In the Earth's crust

Neodymium is classified as a lithophile under the Goldschmidt classification, meaning that it is generally found combined with oxygen. Although it belongs to the rare-earth metals, neodymium is not rare at all. Its abundance in the Earth's crust is about 38 mg/kg, making it the 27th most common element. It is similar in abundance to lanthanum. Cerium is the most common rare-earth metal, followed by neodymium, and then lanthanum.

Production
The world's production of neodymium was about 7,000 tons in 2004. The bulk of current production is from China. Historically, the Chinese government imposed strategic material controls on the element, causing large fluctuations in prices. The uncertainty of pricing and availability have caused companies (particularly Japanese ones) to create permanent magnets and associated electric motors with fewer rare-earth metals; however, so far they have been unable to eliminate the need for neodymium. According to the US Geological Survey, Greenland holds the largest reserves of undeveloped rare-earth deposits, particularly neodymium. Mining interests clash with native populations at those sites, due to the release of radioactive substances during the mining process.

Neodymium is typically 10–18% of the rare-earth content of commercial deposits of the light rare-earth-element minerals bastnäsite and monazite. With neodymium compounds being the most strongly colored for the trivalent lanthanides, it can occasionally dominate the coloration of rare-earth minerals when competing chromophores are absent. It usually gives a pink coloration. Outstanding examples of this include monazite crystals from the tin deposits in Llallagua, Bolivia; ancylite from Mont Saint-Hilaire, Quebec, Canada; or lanthanite from the Saucon Valley, Pennsylvania, United States. As with neodymium glasses, such minerals change their colors under the differing lighting conditions. The absorption bands of neodymium interact with the visible emission spectrum of mercury vapor, with the unfiltered shortwave UV light causing neodymium-containing minerals to reflect a distinctive green color. This can be observed with monazite-containing sands or bastnäsite-containing ore.

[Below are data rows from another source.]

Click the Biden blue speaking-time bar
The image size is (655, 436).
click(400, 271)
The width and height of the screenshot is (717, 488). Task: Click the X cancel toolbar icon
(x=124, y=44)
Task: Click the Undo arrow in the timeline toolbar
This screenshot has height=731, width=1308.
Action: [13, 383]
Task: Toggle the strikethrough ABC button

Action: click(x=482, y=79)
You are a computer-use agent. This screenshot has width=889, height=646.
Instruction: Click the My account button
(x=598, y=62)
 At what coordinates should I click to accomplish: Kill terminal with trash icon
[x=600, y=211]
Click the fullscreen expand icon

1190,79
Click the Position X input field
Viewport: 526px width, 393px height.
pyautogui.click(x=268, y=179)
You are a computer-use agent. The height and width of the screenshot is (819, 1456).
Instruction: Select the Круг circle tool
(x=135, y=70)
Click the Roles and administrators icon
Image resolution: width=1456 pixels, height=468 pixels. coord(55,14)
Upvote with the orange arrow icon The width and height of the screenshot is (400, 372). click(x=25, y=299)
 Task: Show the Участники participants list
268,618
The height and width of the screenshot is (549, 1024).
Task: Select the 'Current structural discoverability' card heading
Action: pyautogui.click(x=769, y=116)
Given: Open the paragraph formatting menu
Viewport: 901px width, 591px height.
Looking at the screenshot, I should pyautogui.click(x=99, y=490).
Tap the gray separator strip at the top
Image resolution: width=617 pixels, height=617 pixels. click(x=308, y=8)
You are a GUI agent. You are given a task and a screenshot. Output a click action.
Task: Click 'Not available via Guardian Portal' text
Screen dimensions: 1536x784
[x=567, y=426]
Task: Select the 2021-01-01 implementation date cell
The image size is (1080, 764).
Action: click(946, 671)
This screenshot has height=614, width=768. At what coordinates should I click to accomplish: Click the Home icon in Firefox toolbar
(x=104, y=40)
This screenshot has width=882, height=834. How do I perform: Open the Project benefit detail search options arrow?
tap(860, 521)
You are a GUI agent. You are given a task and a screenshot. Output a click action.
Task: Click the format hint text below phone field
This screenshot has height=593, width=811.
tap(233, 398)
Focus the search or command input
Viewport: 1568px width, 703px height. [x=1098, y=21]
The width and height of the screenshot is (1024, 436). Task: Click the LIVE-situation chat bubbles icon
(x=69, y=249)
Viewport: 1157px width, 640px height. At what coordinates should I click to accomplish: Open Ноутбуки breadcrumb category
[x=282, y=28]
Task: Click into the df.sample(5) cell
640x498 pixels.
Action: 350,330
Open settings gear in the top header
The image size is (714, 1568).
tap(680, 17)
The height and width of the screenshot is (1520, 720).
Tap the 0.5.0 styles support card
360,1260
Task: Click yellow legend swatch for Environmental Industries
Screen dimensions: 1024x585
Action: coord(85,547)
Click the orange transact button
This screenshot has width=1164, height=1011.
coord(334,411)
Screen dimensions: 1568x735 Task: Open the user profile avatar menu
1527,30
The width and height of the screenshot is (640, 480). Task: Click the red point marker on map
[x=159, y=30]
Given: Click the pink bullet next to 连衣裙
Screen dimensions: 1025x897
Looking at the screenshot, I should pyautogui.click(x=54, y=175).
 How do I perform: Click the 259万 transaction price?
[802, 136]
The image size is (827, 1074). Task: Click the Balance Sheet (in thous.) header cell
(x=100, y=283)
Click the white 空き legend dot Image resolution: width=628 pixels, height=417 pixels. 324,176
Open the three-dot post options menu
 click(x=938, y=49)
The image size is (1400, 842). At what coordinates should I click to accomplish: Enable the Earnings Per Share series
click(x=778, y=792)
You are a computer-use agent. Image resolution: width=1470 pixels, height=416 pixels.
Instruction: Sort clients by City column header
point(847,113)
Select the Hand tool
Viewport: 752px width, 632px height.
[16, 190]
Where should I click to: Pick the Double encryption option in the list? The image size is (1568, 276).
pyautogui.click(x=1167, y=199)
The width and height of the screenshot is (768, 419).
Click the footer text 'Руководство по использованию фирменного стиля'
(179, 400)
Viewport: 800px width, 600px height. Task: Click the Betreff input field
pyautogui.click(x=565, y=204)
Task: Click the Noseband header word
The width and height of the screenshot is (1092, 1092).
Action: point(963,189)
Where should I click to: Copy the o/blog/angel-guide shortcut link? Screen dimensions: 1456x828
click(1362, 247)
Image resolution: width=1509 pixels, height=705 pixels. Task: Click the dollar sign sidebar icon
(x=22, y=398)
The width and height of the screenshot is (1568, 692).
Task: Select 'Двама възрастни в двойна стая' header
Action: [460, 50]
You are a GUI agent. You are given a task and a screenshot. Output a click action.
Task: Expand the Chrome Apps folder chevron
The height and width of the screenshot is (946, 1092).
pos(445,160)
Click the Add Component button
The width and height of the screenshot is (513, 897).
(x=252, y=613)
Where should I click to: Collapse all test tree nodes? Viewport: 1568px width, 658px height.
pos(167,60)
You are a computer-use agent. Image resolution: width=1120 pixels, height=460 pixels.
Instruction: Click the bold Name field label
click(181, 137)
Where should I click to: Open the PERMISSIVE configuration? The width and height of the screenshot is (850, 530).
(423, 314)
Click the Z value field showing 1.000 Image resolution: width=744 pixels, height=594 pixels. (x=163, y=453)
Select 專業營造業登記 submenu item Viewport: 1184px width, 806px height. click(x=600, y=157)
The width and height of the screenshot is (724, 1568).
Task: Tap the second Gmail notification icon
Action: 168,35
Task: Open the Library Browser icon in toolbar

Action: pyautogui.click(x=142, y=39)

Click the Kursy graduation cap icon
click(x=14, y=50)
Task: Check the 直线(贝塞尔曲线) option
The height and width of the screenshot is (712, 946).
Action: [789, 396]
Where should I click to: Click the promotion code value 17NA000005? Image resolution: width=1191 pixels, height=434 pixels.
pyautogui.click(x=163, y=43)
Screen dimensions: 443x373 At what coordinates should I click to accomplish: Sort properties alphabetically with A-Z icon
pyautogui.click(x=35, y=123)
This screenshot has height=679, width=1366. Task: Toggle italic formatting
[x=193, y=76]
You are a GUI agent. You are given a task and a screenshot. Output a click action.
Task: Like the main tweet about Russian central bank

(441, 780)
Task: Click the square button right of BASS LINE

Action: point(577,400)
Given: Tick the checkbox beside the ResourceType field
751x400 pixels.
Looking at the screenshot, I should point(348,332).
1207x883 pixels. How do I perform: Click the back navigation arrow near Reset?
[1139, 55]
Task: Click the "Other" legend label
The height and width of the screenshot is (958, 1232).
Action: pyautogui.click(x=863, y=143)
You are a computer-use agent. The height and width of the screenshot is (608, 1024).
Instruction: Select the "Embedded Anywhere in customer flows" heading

The demand for mineral resources, such as rare-earth elements (including neodymium) and other critical materials, has been rapidly increasing owing to the growing human population and industrial development. Recently, the requirement for a low-carbon society has led to a significant demand for energy-saving technologies such as batteries, high-efficiency motors, renewable energy sources, and fuel cells. Among these technologies, permanent magnets are often used to fabricate high-efficiency motors, with neodymium-iron-boron magnets (Nd2Fe14B sintered and bonded magnets; hereinafter referred to as NdFeB magnets) being the main type of permanent magnet in the market since their invention. NdFeB magnets are used in hybrid electric vehicles (HEVs), plug-in hybrid electric vehicles (PHEVs), electric vehicles (EVs), and fuel cell vehicles (FCVs) (hereinafter referred to as xEVs), wind turbines, home appliances, computers, and many small consumer electronic devices. Furthermore, they are indispensable for energy savings. Toward achieving the objectives of the Paris Agreement, the demand for NdFeB magnets is expected to increase significantly in the future.

Applications
 Neodymium has an unusually large specific heat capacity at liquid-helium temperatures, so is useful in cryocoolers.
 Neodymium acetate can be a substitute for the radioactive and toxic uranyl acetate (used as a standard contrasting agent in electron microscopy).
 Probably because of similarities to Ca2+, Nd3+ has been reported to promote plant growth. Rare-earth element compounds are frequently used in China as fertilizer.
 Samarium–neodymium dating is useful for determining the age relationships of rocks. and meteorites
Neodymium isotopes recorded in marine sediments are used to reconstruct changes in past ocean circulation.

Magnets

Neodymium magnets (actually an alloy, Nd2Fe14B) are the strongest permanent magnets known. A neodymium magnet of a few tens of grams can lift a thousand times its own weight, and can snap together with enough force to break bones. These magnets are cheaper, lighter, and stronger than samarium–cobalt magnets. However, they are not superior in every aspect, as neodymium-based magnets lose their magnetism at lower temperatures and tend to corrode, while samarium–cobalt magnets do not.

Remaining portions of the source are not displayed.